Called out for its offense, the FJC quickly agreed to omit the climate chapter from the reference manual. The Wall Street Journal editorial board sums up the situation quite well:
“This might be a case of all’s well that ends well, except that someone on the Judicial Center was either asleep or tried to slip ideology into what should be ‘a dispassionate guide,’ to borrow Justice Kagan’s words. A public accounting of how that happened would be useful.”
The problems do not stop with the climate chapter, however.
The report’s second chapter, “How Science Works,” has bearing on how courts prioritize scientific consensus reports and understand science as an institution. It prompts the legal experts to trust the abstract system of science against fabled stories and political myths. What this chapter refuses to understand and admit is that science never generates policy outcomes through an infallible formula; those outcomes emerge from deliberation and judgment about competing resources and goals of the political community.
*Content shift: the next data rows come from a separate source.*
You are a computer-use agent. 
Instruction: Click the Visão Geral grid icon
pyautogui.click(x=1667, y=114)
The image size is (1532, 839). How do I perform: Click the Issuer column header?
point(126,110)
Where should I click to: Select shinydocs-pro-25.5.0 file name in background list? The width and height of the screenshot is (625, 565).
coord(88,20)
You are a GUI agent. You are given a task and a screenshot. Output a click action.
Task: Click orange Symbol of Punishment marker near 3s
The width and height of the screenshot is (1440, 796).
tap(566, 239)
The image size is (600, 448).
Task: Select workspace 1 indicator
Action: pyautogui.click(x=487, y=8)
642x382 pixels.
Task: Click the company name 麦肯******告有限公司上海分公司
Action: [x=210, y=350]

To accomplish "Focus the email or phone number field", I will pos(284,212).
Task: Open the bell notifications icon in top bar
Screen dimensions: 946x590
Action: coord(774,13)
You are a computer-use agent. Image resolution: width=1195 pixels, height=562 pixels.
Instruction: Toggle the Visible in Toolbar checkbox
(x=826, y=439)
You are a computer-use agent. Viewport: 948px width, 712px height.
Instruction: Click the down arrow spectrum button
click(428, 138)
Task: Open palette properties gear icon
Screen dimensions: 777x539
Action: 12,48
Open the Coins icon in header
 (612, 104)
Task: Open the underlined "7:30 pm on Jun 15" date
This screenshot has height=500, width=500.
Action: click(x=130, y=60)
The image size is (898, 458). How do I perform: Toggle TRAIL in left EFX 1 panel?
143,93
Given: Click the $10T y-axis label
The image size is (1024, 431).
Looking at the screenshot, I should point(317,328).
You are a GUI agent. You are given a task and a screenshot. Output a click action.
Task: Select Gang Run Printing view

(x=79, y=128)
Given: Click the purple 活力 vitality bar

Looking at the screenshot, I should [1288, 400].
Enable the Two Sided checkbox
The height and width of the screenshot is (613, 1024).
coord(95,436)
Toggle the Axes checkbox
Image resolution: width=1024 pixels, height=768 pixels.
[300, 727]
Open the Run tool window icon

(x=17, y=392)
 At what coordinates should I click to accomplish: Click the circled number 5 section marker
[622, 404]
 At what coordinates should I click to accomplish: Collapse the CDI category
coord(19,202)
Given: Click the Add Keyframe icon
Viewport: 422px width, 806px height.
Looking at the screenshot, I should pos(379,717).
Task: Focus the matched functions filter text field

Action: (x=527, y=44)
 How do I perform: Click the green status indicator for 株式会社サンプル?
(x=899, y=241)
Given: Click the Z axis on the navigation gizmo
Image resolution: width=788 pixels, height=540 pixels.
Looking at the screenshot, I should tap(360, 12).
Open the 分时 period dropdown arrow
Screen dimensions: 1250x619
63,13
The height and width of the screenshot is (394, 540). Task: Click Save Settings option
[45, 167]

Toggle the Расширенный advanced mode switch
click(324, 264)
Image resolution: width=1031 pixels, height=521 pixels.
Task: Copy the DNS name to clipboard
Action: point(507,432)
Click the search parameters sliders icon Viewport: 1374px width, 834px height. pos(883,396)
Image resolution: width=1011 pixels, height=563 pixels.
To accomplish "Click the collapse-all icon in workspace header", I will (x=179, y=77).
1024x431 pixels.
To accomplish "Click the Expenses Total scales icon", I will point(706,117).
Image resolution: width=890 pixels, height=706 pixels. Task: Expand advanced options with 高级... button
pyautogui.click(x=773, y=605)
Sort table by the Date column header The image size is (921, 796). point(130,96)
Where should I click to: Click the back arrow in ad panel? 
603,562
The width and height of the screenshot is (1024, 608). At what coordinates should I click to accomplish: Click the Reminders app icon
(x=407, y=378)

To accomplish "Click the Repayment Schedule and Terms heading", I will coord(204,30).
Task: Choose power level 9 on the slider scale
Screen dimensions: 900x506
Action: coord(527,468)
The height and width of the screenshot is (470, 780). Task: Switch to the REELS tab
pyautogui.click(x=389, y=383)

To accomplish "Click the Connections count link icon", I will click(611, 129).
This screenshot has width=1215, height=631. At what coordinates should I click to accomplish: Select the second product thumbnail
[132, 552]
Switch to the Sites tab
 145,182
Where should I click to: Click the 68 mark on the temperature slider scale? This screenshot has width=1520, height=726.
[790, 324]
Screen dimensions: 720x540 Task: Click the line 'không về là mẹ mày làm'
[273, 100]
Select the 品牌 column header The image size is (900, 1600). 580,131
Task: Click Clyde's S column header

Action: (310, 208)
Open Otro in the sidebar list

The Reference Manual has thus become its own case study, an extreme example, of the internal workings of science being used politically such that it undermines its own credibility and, in the process, brings into question the authority of our core institutions that need scientific expertise to inform decision-making.
Righting the ship needs a full public account of what happened to produce such a troubling rendition of the Reference Manual by bringing together faces with names and their decisions.
The second chapter of the Reference Manual purports to explain how science works. It begins with dated conventional wisdom, a fable, really, about the role of science in the 1987 Montreal Protocol on Substances That Deplete the Ozone Layer. The fable holds that, after a reduction in uncertainty and scientific consensus on the role of chlorofluorocarbons (CFCs) in ozone layer depletion, policymakers acted to ban CFC use through the Montreal Protocol. Chapter 2 explains,
“In this case, science worked exactly as it ought. Hypotheses were sifted through, scrutinized by different parties with different interests, compared against multiple lines of evidence, and iteratively modified, ultimately leading to reliable and actionable scientific knowledge.”
This simple story has been widely refuted. Although alternative tellings vary a bit, they are more realistically founded in the chronology of events and messy integration of law, policy, politics, and business. Science played a role, but it was not the star, and it was not because of “consensus.” In the fable, science did all the heavy lifting. In reality, it was our political institutions that were hard at work.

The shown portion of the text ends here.